Lying in politics is corrosive to our democracy. And lying about gerrymandering is particularly bad.
Updated: Jul 17
by Phil Hatcher
Governor Sununu recently vetoed, for the second year in a row, a commonsense bill to create a bipartisan, advisory redistricting commission. In his veto message he stated that “New Hampshire has a redistricting process that is fair,” “issues of gerrymandering in the State are rare,” and “we must be careful before pursuing wholesale changes to systems that have proven themselves to work for New Hampshire.”
Of course, the first two of these statements are clearly false. Fair and rare? Come on, Governor. Have you never seen the shape of the second district of the Executive Council, which is often described as a dragon that has swallowed a medium-sized mammal? Do you not remember that the last two redistricting battles in 2002 and 2012 ended up in the state’s Supreme Court?
And the third statement begs the question: Works for who? Yes, gerrymandering works for the governor and his party, desperate to hold onto power, despite their steadily diminishing political strength, and shamelessly willing to use gerrymandering and voter suppression to undermine the will of the voters. But gerrymandering does not work for anyone else.
We Need Two Parties
Our state needs at least two functioning political parties, ready to compete for voters based upon their ideas, their ability to effectively implement policies, and their visions for the future. Today in New Hampshire we only have one functioning party, the Democratic party. The Republican party has been hollowed out and disconnected from a majority of the state’s residents by Trumpism, as well as an addiction to taking direction from special interests outside of the state. In fact, apparently there is evidence, which Governor Sununu is fighting in court to keep hidden, that he took his marching orders from Scott Walker to veto the 2019 redistricting bill. Scott Walker is the former Republican governor of Wisconsin who now leads the National Republican Redistricting Trust. This would mean that Governor Sununu values the opinion of Scott Walker more than he does the people of New Hampshire, including the Republicans who voted for the bill in the House as well as all the Republicans in the Senate, none of whom objected when the bill was approved in that body by a unanimous voice vote.
Implementing a redistricting commission would force the process into the open and would require bipartisan compromise, no matter which party currently controlled the legislature or the governor’s office. A large majority of Americans, across all parties, understand that it is just plain wrong to allow the politicians to choose their voters, rather than the other way around. Let’s make the politicians compete for their voters.
Lying Leads to Cynicism
Gerrymandering reinforces the growing cynicism about government, as does the obvious lying about redistricting shenanigans. And Governor Sununu knows he is lying about these vetoes.
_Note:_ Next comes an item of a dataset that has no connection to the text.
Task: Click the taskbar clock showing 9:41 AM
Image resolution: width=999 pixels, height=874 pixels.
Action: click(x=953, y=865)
Both years he announced the vetoes late on Fridays, hoping to bury them and hide them from the public.
And we Democrats need to be more honest too. We had a chance in 2009-2010, when we were in control in Concord, to pass a bill to set up a commission. That we did not act then also builds cynicism about our motives and sincerity.
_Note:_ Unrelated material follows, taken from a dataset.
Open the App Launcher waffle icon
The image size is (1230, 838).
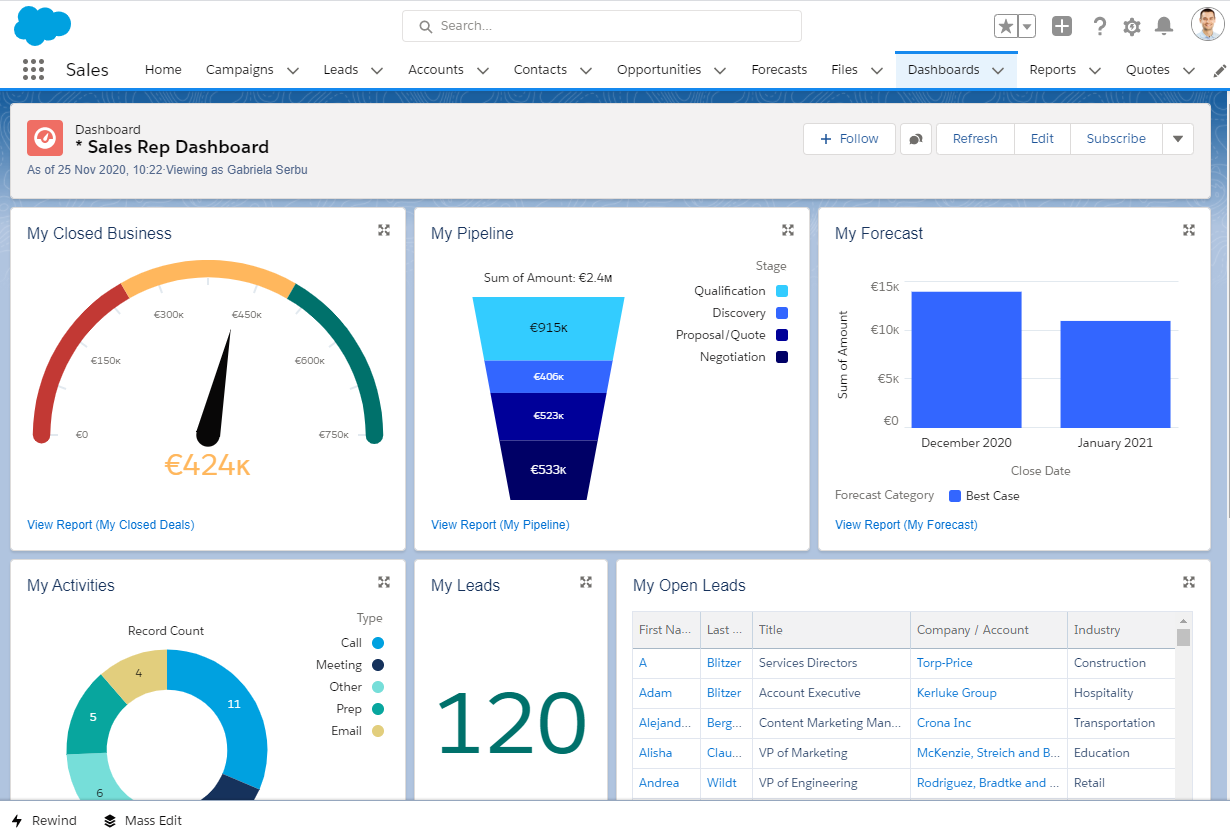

So let’s put a stop to the corrosive lying by committing to passing legislation in 2021 to set up a redistricting commission no matter what happens in the 2020 elections. President Trump, with his constant lying, has brought this nation to its knees. Taking action to eliminate gerrymandering would be one small step we could take here in New Hampshire to start to rebuild trust in our democracy.
Phil Hatcher retired from the University of New Hampshire in 2019 after 33 years teaching computer science. He was born in Ohio and raised in Indiana, but he and his wife, Peggy Kieschnick, have lived in Dover since 1986. They have two children and one grandchild, all living in Brooklyn, New York. This makes them wonder: why can’t we keep our young people in New Hampshire?